▶ Short exercise: Render every entry below as a numbered list, one line per item, and omit blank lines.

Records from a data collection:
>>>
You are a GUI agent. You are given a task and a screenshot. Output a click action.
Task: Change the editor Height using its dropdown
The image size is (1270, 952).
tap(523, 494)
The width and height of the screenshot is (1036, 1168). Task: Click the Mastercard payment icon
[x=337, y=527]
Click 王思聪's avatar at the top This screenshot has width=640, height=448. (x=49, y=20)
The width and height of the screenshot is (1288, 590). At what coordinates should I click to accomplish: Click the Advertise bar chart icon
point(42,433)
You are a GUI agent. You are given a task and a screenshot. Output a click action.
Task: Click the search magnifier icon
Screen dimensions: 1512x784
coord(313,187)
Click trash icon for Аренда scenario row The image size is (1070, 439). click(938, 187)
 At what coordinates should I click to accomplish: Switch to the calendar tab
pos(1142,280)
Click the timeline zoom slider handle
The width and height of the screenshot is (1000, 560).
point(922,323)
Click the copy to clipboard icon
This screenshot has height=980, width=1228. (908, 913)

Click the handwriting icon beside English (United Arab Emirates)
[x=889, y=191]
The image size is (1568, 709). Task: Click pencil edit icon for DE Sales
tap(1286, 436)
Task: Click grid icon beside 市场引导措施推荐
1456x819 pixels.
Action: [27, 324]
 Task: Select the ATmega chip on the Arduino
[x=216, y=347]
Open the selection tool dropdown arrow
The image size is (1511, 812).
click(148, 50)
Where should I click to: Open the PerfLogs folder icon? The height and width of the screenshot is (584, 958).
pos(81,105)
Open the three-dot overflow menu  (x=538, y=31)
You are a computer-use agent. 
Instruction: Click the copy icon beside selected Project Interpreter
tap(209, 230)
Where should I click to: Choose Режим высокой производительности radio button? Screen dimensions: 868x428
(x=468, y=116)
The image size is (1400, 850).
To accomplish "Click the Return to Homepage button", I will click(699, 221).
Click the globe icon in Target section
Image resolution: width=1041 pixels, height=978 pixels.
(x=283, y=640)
<<<
▶ Task output:
1. You are a GUI agent. You are given a task and a screenshot. Output a click action.
2. Task: Change the editor Height using its dropdown
3. The image size is (1270, 952).
4. tap(523, 494)
5. The width and height of the screenshot is (1036, 1168). Task: Click the Mastercard payment icon
6. [x=337, y=527]
7. Click 王思聪's avatar at the top This screenshot has width=640, height=448. (x=49, y=20)
8. The width and height of the screenshot is (1288, 590). At what coordinates should I click to accomplish: Click the Advertise bar chart icon
9. point(42,433)
10. You are a GUI agent. You are given a task and a screenshot. Output a click action.
11. Task: Click the search magnifier icon
12. Screen dimensions: 1512x784
13. coord(313,187)
14. Click trash icon for Аренда scenario row The image size is (1070, 439). click(938, 187)
15.  At what coordinates should I click to accomplish: Switch to the calendar tab
16. pos(1142,280)
17. Click the timeline zoom slider handle
18. The width and height of the screenshot is (1000, 560).
19. point(922,323)
20. Click the copy to clipboard icon
21. This screenshot has height=980, width=1228. (908, 913)
22. Click the handwriting icon beside English (United Arab Emirates)
23. [x=889, y=191]
24. The image size is (1568, 709). Task: Click pencil edit icon for DE Sales
25. tap(1286, 436)
26. Task: Click grid icon beside 市场引导措施推荐
27. 1456x819 pixels.
28. Action: [27, 324]
29.  Task: Select the ATmega chip on the Arduino
30. [x=216, y=347]
31. Open the selection tool dropdown arrow
32. The image size is (1511, 812).
33. click(148, 50)
34. Where should I click to: Open the PerfLogs folder icon? The height and width of the screenshot is (584, 958).
35. pos(81,105)
36. Open the three-dot overflow menu  (x=538, y=31)
37. You are a computer-use agent. 
38. Instruction: Click the copy icon beside selected Project Interpreter
39. tap(209, 230)
40. Where should I click to: Choose Режим высокой производительности radio button? Screen dimensions: 868x428
41. (x=468, y=116)
42. The image size is (1400, 850).
43. To accomplish "Click the Return to Homepage button", I will click(699, 221).
44. Click the globe icon in Target section
45. Image resolution: width=1041 pixels, height=978 pixels.
46. (x=283, y=640)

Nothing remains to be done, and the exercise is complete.